> **Your objective**
Copy each entry below exactly as it appears.

• • • • •

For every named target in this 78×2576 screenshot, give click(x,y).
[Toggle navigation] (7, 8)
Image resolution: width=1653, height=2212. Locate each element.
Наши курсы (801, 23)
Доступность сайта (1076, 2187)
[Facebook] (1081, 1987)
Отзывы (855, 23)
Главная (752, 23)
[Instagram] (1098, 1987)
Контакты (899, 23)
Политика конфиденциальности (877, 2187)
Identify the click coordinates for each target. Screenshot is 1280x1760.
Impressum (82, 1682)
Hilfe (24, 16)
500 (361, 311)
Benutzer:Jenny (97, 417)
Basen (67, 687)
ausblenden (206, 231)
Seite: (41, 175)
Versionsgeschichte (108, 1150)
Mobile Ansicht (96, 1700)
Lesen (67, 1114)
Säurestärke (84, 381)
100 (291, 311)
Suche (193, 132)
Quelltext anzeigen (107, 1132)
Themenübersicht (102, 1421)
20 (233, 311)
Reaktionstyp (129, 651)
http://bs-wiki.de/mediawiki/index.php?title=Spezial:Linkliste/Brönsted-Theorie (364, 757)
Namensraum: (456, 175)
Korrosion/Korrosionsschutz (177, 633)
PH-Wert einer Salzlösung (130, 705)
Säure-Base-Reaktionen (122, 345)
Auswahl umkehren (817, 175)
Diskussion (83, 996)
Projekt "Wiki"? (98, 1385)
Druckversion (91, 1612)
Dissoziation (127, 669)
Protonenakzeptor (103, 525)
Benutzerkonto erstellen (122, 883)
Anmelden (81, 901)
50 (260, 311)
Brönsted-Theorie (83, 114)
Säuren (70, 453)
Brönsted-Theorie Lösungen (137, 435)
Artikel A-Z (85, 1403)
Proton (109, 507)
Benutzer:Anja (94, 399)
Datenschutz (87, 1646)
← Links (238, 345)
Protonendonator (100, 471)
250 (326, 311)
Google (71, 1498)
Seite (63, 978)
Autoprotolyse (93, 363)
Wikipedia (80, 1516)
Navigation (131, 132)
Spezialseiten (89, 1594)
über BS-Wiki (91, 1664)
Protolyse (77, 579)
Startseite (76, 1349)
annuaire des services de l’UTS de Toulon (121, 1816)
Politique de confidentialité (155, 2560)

• • • • •

> **Response area**
For every named target in this 78×2576 screenshot, give click(x,y).
[Toggle navigation] (7, 8)
Image resolution: width=1653, height=2212. Locate each element.
Наши курсы (801, 23)
Доступность сайта (1076, 2187)
[Facebook] (1081, 1987)
Отзывы (855, 23)
Главная (752, 23)
[Instagram] (1098, 1987)
Контакты (899, 23)
Политика конфиденциальности (877, 2187)
Identify the click coordinates for each target. Screenshot is 1280x1760.
Impressum (82, 1682)
Hilfe (24, 16)
500 (361, 311)
Benutzer:Jenny (97, 417)
Basen (67, 687)
ausblenden (206, 231)
Seite: (41, 175)
Versionsgeschichte (108, 1150)
Mobile Ansicht (96, 1700)
Lesen (67, 1114)
Säurestärke (84, 381)
100 (291, 311)
Suche (193, 132)
Quelltext anzeigen (107, 1132)
Themenübersicht (102, 1421)
20 (233, 311)
Reaktionstyp (129, 651)
http://bs-wiki.de/mediawiki/index.php?title=Spezial:Linkliste/Brönsted-Theorie (364, 757)
Namensraum: (456, 175)
Korrosion/Korrosionsschutz (177, 633)
PH-Wert einer Salzlösung (130, 705)
Säure-Base-Reaktionen (122, 345)
Auswahl umkehren (817, 175)
Diskussion (83, 996)
Projekt "Wiki"? (98, 1385)
Druckversion (91, 1612)
Dissoziation (127, 669)
Protonenakzeptor (103, 525)
Benutzerkonto erstellen (122, 883)
Anmelden (81, 901)
50 (260, 311)
Brönsted-Theorie (83, 114)
Säuren (70, 453)
Brönsted-Theorie Lösungen (137, 435)
Artikel A-Z (85, 1403)
Proton (109, 507)
Benutzer:Anja (94, 399)
Datenschutz (87, 1646)
← Links (238, 345)
Protonendonator (100, 471)
250 (326, 311)
Google (71, 1498)
Seite (63, 978)
Autoprotolyse (93, 363)
Wikipedia (80, 1516)
Navigation (131, 132)
Spezialseiten (89, 1594)
über BS-Wiki (91, 1664)
Protolyse (77, 579)
Startseite (76, 1349)
annuaire des services de l’UTS de Toulon (121, 1816)
Politique de confidentialité (155, 2560)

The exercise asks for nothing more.